* _Request 1_: Output the anodization patent page word for word, beginning at the words "2. The method" and stopping after the words "generated during step (D).".

US6916414B2ExpiredUtilityPatentIndex 92
Light metal anodization
Est. expiryOct 2, 2021(expired)· nominal 20-yr term from priority
Inventors:DOLAN SHAWN E
C25D 11/30C25D 11/06
92
PatentIndex Score
35
Cited by
75
References
63
Claims
Abstract
Using pulsed current and relatively low average voltages, articles containing light metals such as magnesium may be rapidly anodized to form protective surface coatings. The anodizing solutions employed may contain phosphate, permanganate, silicate, zirconate, vanadate, titanate, hydroxide, alkali metal fluoride and/or complex fluoride, optionally with other components present.
Claims
exact text as granted — not AI-modified1. A method of forming a protective coating on a surface of a light metal-containing article, said method comprising:
A) providing an anodizing solution comprised of water and one or more additional components selected from the group consisting of:
a) water-soluble and water-dispersible oxysalts containing at least one element selected from the group consisting of Mn, Zr, Ti, V and Hf; or
b) water-soluble and water-dispersible complex fluorides of elements selected from the group consisting of Ti, Zr, Hf, Si, Sn, Al, Ge and B;
B) providing a cathode in contact with said anodizing solution;
C) placing said light metal-containing article as an anode in said anodizing solution; and
D) passing a pulsed current having an average voltage of not more than 250 volts between the anode and cathode though said anodizing solution for a time effective to form said protective coating on said surface.
2. The method of claim 1 wherein the light metal-containing article is comprised of magnesium.
3. The method of claim 1 wherein the light metal-containing article is comprised of aluminum.
4. The method of claim 1 wherein said anodizing solution is maintained at a temperature of from 5° C. to 90° C. during step (D).
5. The method of claim 1 wherein said pulsed current has an average voltage of not more than 200 volts.
6. The method of claim 1 wherein a visible light-emitting discharge is generated during step (D).
7. The method of claim 1 wherein during step (D) said protective coating is formed at a rate of at least 1 micron thickness per minute.
8. The method of claim 1 wherein during step (D) said protective coating is formed at a rate of at least 5 microns thickness per minute.
9. The method of claim 1 wherein said pulsed current has an average voltage of not more than 175 volts.
10. The method of claim 1 wherein said pulsed current is direct current.
11. A method of forming a protective coating on a surface of a light metal-containing article, said method comprising:
A) providing an anodizing solution comprised of water and one or more additional components selected from the group consisting of:
a) water-soluble and water-dispersible oxysalts containing at least one element selected from the group consisting of P, Mn, Zr, Ti, V arid Hf; or
b) water-soluble and water-dispersible complex fluorides of elements selected from the group consisting of Ti, Zr, Hf, Si, Sn, Al, Ge end B;
c) water-soluble and water-dispersible alkali metal fluorides; and
d) water-soluble and water-dispersible alkali metal hydroxides;
e) providing a cathode in contact with said anodizing solution;
B) placing said light metal-containing article as an anode in said anodizing solution; and
C) passing a pulsed current having an average voltage of not more than 250 volts between the anode and cathode though said anodizing solution for a time effective to form said protective coating on said surface; and
wherein the anodizing solution is essentially free of ammonia, chromium, permanganate, borate, sulfate.

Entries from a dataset
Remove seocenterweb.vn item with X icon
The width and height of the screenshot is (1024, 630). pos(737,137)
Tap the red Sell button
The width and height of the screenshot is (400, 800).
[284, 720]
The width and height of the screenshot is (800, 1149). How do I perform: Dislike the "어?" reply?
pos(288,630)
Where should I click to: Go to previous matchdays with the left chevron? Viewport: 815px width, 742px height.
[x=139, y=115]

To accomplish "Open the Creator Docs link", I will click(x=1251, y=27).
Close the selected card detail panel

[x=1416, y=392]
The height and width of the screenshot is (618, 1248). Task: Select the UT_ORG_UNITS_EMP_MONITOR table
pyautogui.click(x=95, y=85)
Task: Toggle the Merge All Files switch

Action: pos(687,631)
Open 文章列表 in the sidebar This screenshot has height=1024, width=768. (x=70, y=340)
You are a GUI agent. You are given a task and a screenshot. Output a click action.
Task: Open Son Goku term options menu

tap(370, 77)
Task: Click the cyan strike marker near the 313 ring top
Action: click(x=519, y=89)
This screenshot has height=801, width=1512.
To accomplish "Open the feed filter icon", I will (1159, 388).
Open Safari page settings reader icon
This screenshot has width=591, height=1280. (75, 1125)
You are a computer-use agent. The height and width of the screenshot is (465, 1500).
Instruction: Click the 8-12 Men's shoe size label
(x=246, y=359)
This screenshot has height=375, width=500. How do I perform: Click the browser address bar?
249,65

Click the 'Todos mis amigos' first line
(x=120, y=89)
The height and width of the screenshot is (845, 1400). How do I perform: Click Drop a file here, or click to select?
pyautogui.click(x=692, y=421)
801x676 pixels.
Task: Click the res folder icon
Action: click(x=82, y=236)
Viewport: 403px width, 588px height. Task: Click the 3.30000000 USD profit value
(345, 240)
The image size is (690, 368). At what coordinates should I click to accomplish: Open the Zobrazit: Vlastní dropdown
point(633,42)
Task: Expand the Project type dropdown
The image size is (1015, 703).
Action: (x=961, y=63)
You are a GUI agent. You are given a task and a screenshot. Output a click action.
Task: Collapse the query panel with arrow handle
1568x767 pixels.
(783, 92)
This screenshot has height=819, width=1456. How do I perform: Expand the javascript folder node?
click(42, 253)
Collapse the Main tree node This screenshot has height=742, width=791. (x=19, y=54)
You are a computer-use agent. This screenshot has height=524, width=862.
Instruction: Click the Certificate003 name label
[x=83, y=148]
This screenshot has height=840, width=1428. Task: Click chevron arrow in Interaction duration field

* _Request 2_: Return the records word for word, beginning at their first line and stopping after the line that contains "pos(288,630)".

* _Full response 1_:
2. The method of claim 1 wherein the light metal-containing article is comprised of magnesium.
3. The method of claim 1 wherein the light metal-containing article is comprised of aluminum.
4. The method of claim 1 wherein said anodizing solution is maintained at a temperature of from 5° C. to 90° C. during step (D).
5. The method of claim 1 wherein said pulsed current has an average voltage of not more than 200 volts.
6. The method of claim 1 wherein a visible light-emitting discharge is generated during step (D).

* _Full response 2_:
Remove seocenterweb.vn item with X icon
The width and height of the screenshot is (1024, 630). pos(737,137)
Tap the red Sell button
The width and height of the screenshot is (400, 800).
[284, 720]
The width and height of the screenshot is (800, 1149). How do I perform: Dislike the "어?" reply?
pos(288,630)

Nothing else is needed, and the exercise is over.